Auch Abgeordneter Nikolaus Prinz (V) konnte die Bedenken der Opposition nicht nachvollziehen. Er erwarte sich, dass dieses Gesetz eine gute Grundlage für die Zusammenarbeit zwischen Bauern und Tierärzten bilde. Gleichzeitig werde auch die wirtschaftliche Basis der Landwirte nicht in Frage gestellt, strich er hervor.

Bundesminister Herbert Haupt machte zunächst darauf aufmerksam, dass mit dem Vorschlag der Regierungsparteien erhebliche Gesetzeslücken, die aufgrund diverser Bestimmungen im Lebensmittel- und im Arzneimittelrecht bestanden haben, behoben werden können. Er sei überzeugt davon, dass ein praktikabler Kompromiss gefunden wurde, bei dem alle Verhandlungspartner "Haare lassen mussten". Es sei eine Lösung im Sinne einer besseren Partnerschaft zwischen Bauern und Tierärzten, im Sinne der Konsumenten sowie der Tiergesundheit und der Lebensmittelsicherheit, unterstrich er.

Was die Liberalisierung im Impfbereich betrifft, so gehe es dabei nur um gewisse prophylaktische Maßnahmen, die die Tiergesundheit sehr positiv beeinflussen und eine Aufzucht ohne Antibiotika- und Hormoneinsatz möglich machen. Zudem gab der Minister zu bedenken, dass die Tierhalter bereits seit 1992 diverse Vitamin- und Eisenpräparate zur Stärkung der Abwehrkraft selbst einsetzen können. Haupt hob weiters hervor, dass ein bisher rechtsfreier Raum klar geregelt werde, da strenge Aufzeichnungsbestimmungen und hohe Strafen bei Missbrauch vorgesehen sind. Den "Autobahn-Tierärzten" könne somit endgültig das Handwerk gelegt werden.
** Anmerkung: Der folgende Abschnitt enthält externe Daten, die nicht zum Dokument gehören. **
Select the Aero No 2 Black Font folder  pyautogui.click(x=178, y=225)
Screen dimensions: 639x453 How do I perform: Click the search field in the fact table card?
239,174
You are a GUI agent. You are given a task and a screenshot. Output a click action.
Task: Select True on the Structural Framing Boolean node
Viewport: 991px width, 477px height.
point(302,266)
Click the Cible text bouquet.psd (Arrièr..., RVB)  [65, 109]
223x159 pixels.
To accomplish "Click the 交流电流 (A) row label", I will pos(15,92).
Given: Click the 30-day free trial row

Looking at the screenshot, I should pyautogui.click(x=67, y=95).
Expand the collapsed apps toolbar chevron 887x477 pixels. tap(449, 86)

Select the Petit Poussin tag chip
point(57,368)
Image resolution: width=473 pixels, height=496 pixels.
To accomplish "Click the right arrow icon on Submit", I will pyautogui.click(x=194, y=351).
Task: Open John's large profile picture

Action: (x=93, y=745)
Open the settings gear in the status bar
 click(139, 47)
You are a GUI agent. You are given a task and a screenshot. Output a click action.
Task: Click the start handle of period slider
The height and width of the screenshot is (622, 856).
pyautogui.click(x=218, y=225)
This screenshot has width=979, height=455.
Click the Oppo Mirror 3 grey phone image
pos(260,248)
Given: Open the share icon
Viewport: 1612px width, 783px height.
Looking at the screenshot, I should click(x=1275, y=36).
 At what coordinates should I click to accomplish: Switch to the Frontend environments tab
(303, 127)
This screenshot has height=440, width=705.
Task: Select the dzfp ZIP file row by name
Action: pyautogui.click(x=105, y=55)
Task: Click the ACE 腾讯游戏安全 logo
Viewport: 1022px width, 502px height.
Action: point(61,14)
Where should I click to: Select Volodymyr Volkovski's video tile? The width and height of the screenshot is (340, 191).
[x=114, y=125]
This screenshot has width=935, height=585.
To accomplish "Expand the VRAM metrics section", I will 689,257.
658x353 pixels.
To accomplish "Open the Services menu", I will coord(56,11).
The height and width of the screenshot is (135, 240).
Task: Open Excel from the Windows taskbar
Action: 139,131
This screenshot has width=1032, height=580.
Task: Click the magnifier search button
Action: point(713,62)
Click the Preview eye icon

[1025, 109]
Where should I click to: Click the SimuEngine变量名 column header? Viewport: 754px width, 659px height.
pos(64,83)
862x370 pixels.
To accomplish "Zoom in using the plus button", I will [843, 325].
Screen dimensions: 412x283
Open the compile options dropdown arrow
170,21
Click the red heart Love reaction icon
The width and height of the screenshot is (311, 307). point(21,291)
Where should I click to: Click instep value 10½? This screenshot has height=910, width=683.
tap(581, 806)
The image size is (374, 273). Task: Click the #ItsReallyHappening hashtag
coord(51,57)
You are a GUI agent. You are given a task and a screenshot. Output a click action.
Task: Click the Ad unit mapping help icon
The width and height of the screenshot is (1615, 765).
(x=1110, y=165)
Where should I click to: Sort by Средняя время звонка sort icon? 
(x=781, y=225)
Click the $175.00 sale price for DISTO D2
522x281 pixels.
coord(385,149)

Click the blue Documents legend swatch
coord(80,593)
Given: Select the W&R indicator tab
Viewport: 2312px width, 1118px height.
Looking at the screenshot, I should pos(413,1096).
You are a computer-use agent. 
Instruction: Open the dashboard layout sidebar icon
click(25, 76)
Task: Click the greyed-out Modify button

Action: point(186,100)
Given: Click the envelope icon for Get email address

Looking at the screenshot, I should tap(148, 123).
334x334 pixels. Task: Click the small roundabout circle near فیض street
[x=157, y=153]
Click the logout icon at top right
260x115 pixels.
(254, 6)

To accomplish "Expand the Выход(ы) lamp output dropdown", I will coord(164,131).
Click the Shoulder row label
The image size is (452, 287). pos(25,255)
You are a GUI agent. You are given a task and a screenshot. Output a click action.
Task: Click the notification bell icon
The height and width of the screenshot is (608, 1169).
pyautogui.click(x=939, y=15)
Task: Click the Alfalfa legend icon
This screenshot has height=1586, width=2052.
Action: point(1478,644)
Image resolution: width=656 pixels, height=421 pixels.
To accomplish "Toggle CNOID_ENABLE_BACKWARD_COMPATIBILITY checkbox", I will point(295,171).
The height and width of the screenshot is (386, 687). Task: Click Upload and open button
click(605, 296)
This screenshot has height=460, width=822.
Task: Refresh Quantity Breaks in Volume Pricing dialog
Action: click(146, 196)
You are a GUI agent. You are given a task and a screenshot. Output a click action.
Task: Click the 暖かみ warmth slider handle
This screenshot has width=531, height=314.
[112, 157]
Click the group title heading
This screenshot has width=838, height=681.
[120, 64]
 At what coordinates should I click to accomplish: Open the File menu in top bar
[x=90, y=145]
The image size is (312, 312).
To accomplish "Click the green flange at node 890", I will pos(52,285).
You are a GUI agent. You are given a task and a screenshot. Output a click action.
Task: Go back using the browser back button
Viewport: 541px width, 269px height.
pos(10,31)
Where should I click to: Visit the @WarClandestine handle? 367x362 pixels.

Bei der ebenfalls zur Diskussion stehenden Regierungsvorlage (777 d.B.) sollen vor allem die gesetzlichen Voraussetzungen für die weitere Umsetzung der von der Republik Österreich ratifizierten Anti-Doping-Konvention des Europarates geschaffen werden. In einem umfassenden Ansatz werden zusätzlich zu den weiterhin bestehenden Sanktionsmöglichkeiten der Sportverbände Maßnahmen zur Verhinderung des missbräuchlichen Einsatzes von Arzneimitteln zu Dopingzwecken getroffen (z.B. Aufnahme expliziter Verbotstatbestände).

In der Vorlage wird darauf hingewiesen, dass die Anwendung von Dopingmitteln (z.B. anabole Steroide und Wachstumshormone) nicht auf den Spitzensport beschränkt ist. Sportmediziner schätzen die Anzahl der Anwender im Bodybuildingbereich z.B. in Deutschland auf mindestens 100.000 Personen. Es soll mit den vorgeschlagenen Bestimmungen jedoch kein umfangreiches und eigenständiges Doping-Recht geschaffen werden, das auch die Bestrafung des einzelnen Anwenders regelt; diese Aufgabe, wie etwa der Ausschluss eines Doping-Sünders von den Wettkämpfen, soll auch weiterhin den Sportverbänden überlassen werden.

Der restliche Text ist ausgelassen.